▶ WHAT THE EXERCISE ASKS: Within the entries below, find the portion that opens with the line containing "Quantity (119, 653)" and closes with the line containing "August 27, 2010 at 12:46 AM (846, 965)". Retype that portion exactly and only.

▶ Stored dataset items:
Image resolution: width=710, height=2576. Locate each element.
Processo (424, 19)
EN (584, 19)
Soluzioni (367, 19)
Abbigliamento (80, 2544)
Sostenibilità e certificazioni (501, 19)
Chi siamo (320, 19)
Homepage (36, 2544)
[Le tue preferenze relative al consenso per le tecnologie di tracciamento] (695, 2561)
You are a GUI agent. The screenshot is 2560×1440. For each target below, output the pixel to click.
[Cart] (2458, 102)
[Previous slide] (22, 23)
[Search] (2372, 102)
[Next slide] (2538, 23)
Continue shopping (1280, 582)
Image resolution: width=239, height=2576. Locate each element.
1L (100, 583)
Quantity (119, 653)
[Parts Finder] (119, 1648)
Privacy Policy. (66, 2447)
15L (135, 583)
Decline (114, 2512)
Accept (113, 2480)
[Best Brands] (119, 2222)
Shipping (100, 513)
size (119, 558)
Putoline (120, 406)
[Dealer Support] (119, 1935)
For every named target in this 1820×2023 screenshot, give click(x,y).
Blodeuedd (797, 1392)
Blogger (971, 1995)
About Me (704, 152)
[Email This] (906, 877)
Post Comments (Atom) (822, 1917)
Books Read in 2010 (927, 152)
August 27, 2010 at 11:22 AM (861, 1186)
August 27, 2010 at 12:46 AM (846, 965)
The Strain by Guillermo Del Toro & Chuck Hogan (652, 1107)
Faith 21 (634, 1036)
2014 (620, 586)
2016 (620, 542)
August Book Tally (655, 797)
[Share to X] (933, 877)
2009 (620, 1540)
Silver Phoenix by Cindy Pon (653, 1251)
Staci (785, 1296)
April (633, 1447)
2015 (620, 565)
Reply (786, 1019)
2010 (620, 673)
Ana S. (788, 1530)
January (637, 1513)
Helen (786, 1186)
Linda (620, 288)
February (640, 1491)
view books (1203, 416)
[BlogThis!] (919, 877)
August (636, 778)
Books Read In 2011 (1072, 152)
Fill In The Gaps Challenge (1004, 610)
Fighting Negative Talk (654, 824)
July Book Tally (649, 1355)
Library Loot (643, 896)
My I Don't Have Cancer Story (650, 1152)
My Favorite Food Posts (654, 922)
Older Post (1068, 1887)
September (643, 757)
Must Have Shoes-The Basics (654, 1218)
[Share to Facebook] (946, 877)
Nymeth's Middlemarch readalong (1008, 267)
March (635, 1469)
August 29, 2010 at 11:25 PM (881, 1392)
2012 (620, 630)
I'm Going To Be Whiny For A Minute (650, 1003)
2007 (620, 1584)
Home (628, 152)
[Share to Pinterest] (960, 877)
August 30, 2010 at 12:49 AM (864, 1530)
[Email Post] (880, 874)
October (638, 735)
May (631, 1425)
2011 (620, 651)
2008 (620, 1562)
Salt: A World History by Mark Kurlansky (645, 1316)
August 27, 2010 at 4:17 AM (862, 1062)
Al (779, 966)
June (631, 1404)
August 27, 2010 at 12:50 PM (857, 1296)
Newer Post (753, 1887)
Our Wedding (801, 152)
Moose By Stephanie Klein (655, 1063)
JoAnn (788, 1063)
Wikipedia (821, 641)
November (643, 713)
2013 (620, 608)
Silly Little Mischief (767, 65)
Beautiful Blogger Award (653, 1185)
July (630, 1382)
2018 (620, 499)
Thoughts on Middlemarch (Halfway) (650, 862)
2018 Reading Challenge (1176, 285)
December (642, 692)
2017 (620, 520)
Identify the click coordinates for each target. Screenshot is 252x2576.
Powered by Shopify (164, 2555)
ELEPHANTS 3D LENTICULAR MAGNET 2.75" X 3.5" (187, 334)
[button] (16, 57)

▶ RESULT:
Quantity (119, 653)
[Parts Finder] (119, 1648)
Privacy Policy. (66, 2447)
15L (135, 583)
Decline (114, 2512)
Accept (113, 2480)
[Best Brands] (119, 2222)
Shipping (100, 513)
size (119, 558)
Putoline (120, 406)
[Dealer Support] (119, 1935)
For every named target in this 1820×2023 screenshot, give click(x,y).
Blodeuedd (797, 1392)
Blogger (971, 1995)
About Me (704, 152)
[Email This] (906, 877)
Post Comments (Atom) (822, 1917)
Books Read in 2010 (927, 152)
August 27, 2010 at 11:22 AM (861, 1186)
August 27, 2010 at 12:46 AM (846, 965)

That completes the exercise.